2008年12月02日

インドネシア教育支援 

環境農園や道徳教科書
富山大のNGO

小学校の敷地で畑づくりに取り組むボランティアたち=インドネシア・ジャワ島で

 インドネシア教育振興会は、鉛筆やノートも満足にない中で勉強する現地の子どもたちを支援しようと窪木靖信代表(43)=富山市=が2000年に設立した。集めた文房具を贈る活動に取り組む傍ら、インドネシアの実情を視察するスタディーツアーを展開。ツアーにはこれまで大学生50人が参加した。


 富山大大学院生の太田昌宏さん(24)=高岡市=はツアーに3回参加。貧富の差が大きい現実を目の当たりにして、貧しい地域に住む人たちの生活改善を考えるうち農業に興味を持った。ベトナムやラオスで農業に触れ、大学の授業で栽培実習をして知識を深めた。

 今年9月に、ジャワ島の小学校の敷地内に畑を作るボランティア活動に参加。生ごみからつくった堆肥(たいひ)を使って畑にスイカや白菜の種をまき、パパイアやマンゴーの苗を植樹した。

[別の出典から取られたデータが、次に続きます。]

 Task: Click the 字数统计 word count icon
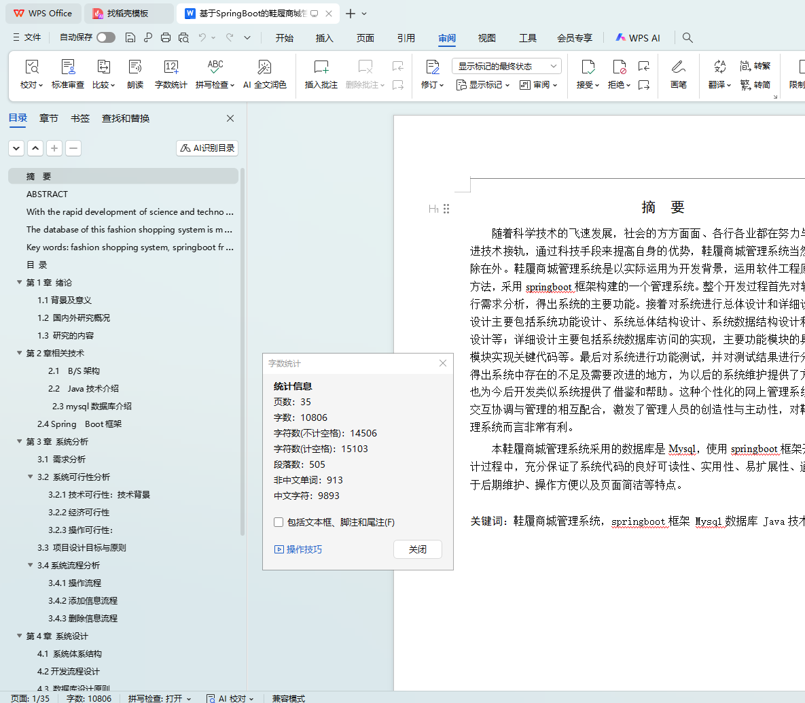(x=171, y=67)
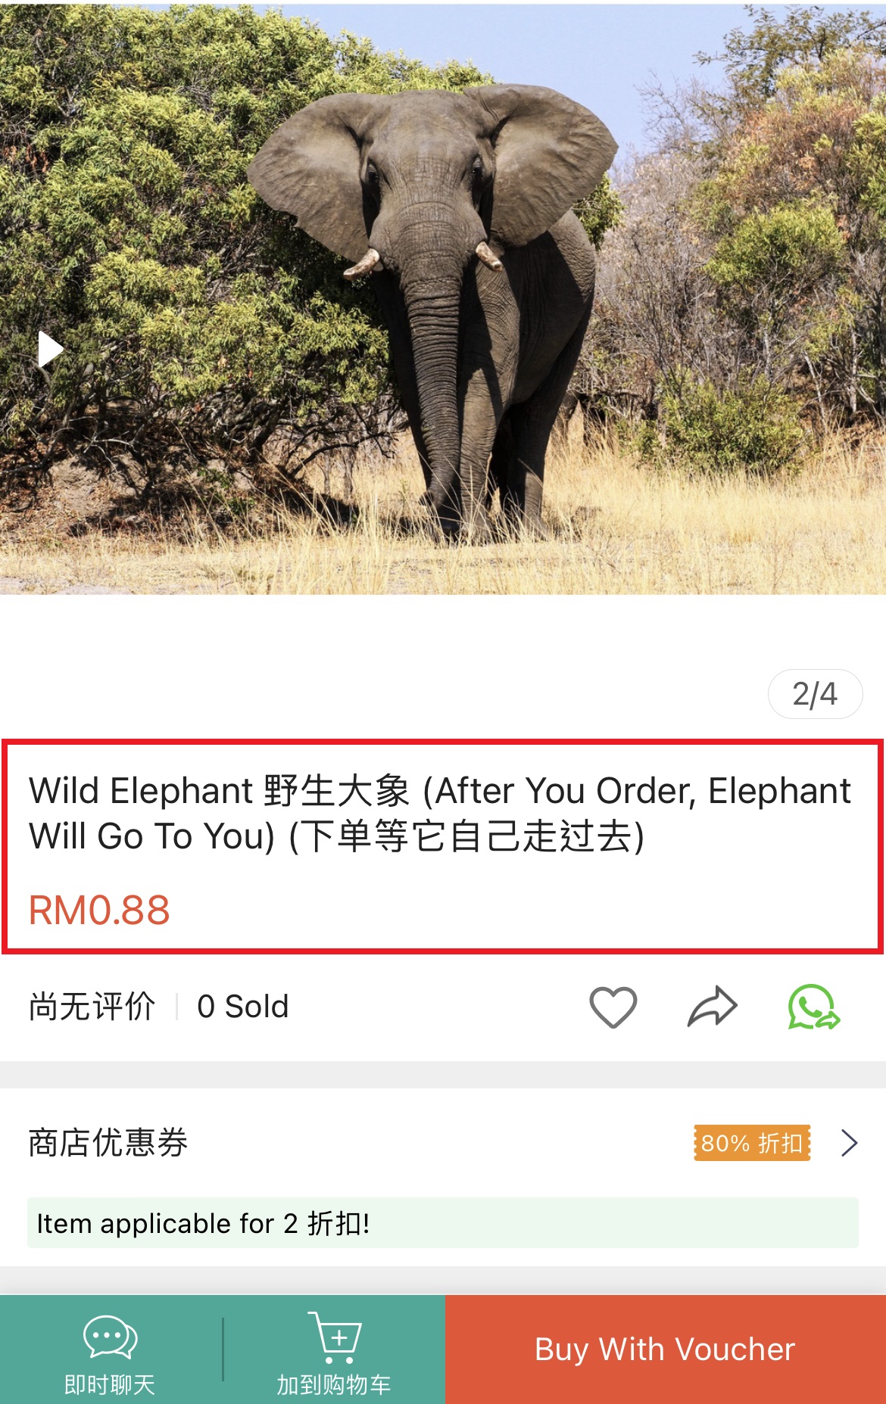Viewport: 886px width, 1404px height.
Task: Tap the Wild Elephant product title
Action: point(440,814)
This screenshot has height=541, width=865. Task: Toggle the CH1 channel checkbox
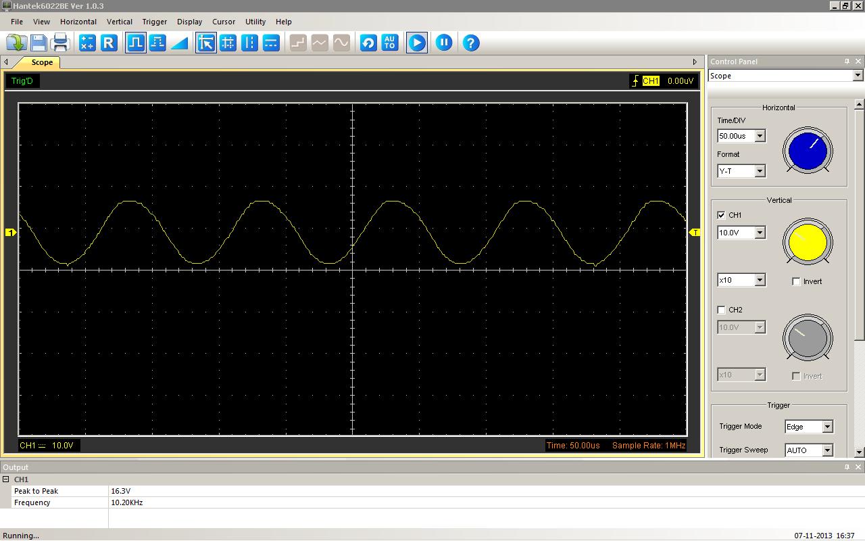(x=721, y=215)
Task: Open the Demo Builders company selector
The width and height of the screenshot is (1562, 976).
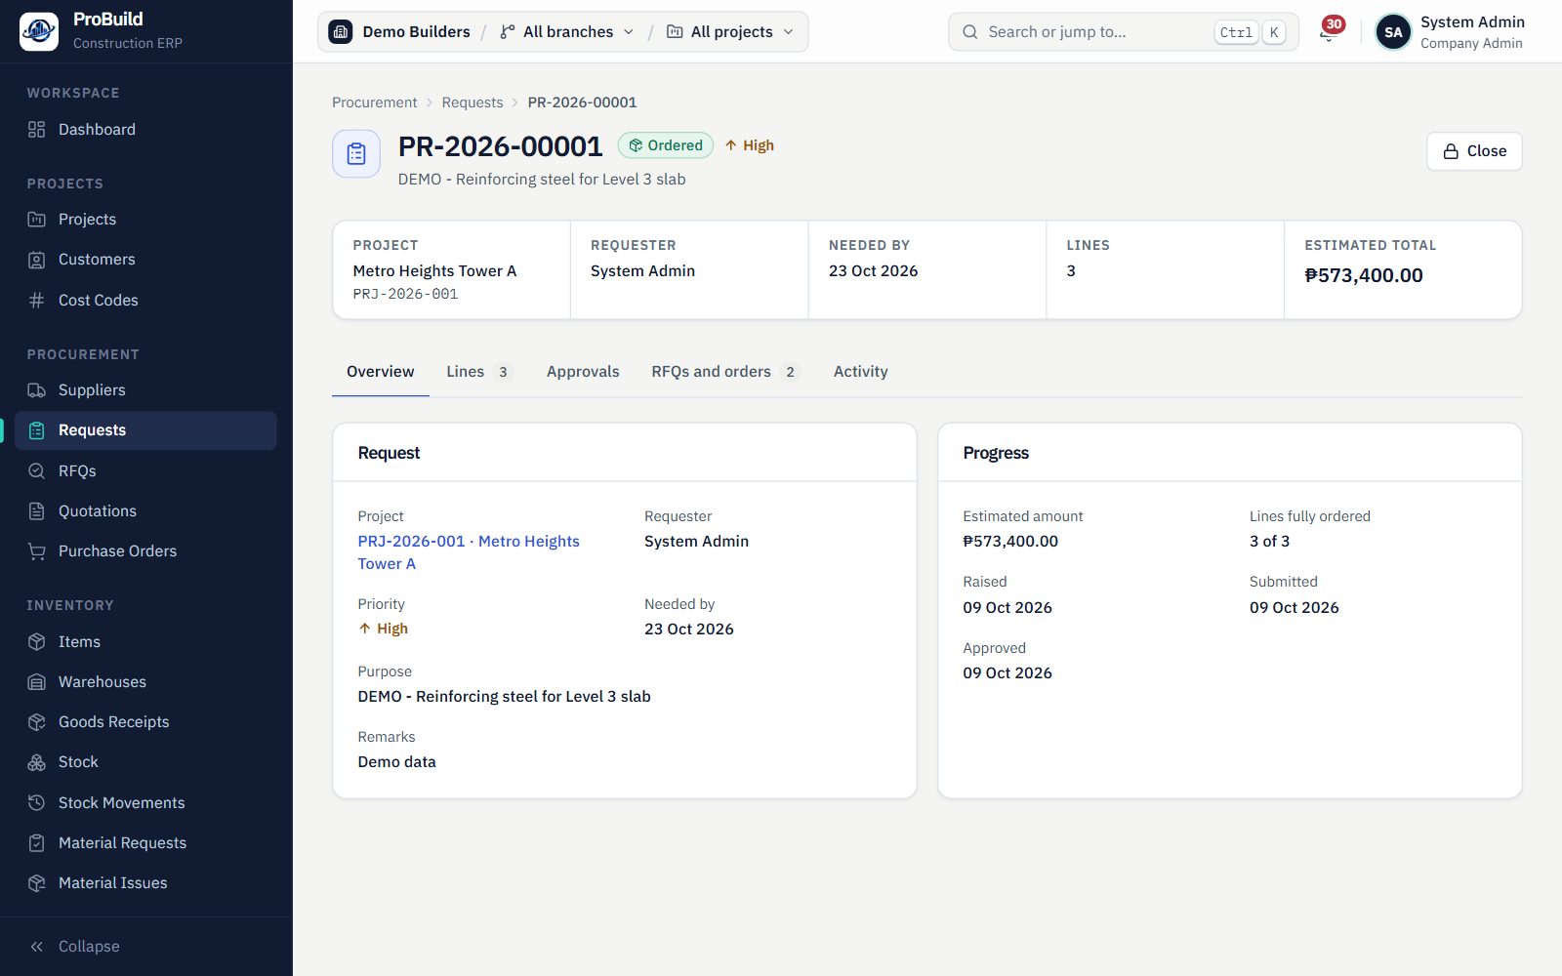Action: pyautogui.click(x=400, y=31)

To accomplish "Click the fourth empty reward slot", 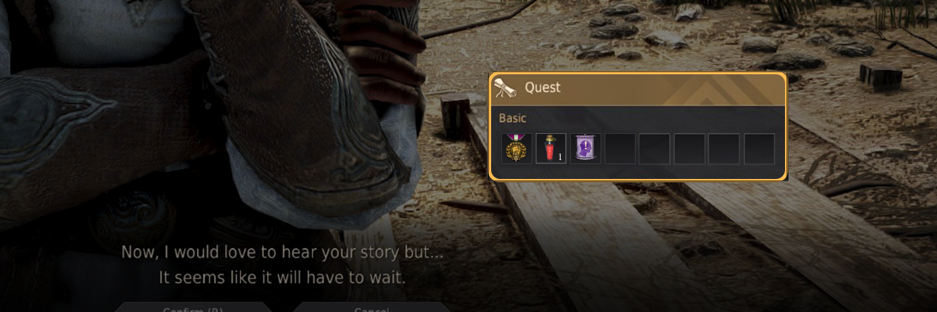I will [724, 149].
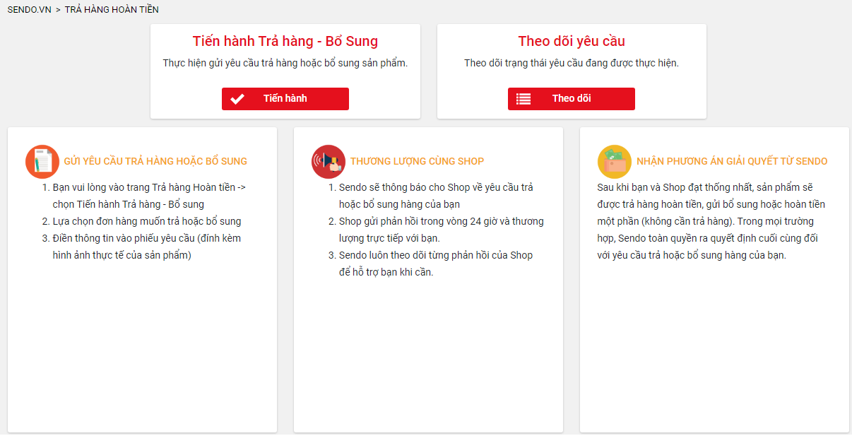Click the list icon inside the Theo dõi button

coord(524,98)
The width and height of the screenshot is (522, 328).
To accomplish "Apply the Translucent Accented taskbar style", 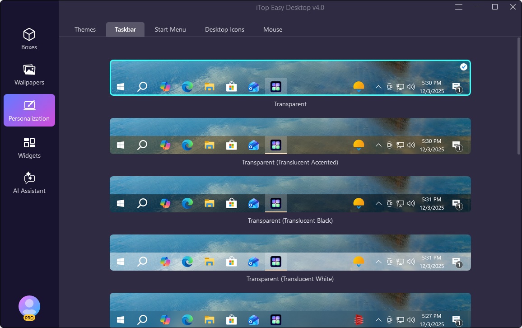I will [290, 136].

修士論文も発展途上国で普及が試みられている「複合循環型農園」を題材とする。

 来春の就職先は製造業で、農業とは別分野だが、タイに工場があるため、現地勤務を希望する考えだ。太田さんは「工場で勤務する人が農業も両立させ、安定した生活ができるようなシステムづくりができたら」と構想を温めている。

途上国の支援について話し合う中村明恵さん(中央)と太田昌宏さん(左から2人目)=富山市の富山大で

 教育学部4年の中村明恵さん(22)=富山市=は07年2月のツアーで小学校を視察し「普通に学べることはありがたいことなんだ」と実感。「何か協力したい」と、振興会が進めていた道徳教材の製作にかかわることにした。

 教材は、民族間の争いや暴動も絶えないインドネシアで、文化や出自の違いを教育で乗り越えられないかとの狙いがあった。日本の道徳の教科書を参考に翻訳した「花咲かじいさん」などを盛り込み、12月に小学校50校に50冊ずつ配る予定だ。

 中村さんは、小学校の教育実習で教壇に立った経験を生かし、1時間の授業で何を伝えるかといった狙いや時間配分、子どもへの問い掛けなど、授業進行のシナリオとなる「学習指導案」を提供した。現地の教師向けの指導本づくりに生かされている。

 中村さんは、来春から新潟県の小学校の教師として教壇に立つ予定だ。「教師として子どもたちと向き合っていく経験を生かし、今後も学習指導案を提供していきたい」と今後も教育支援に携わっていく考えだ。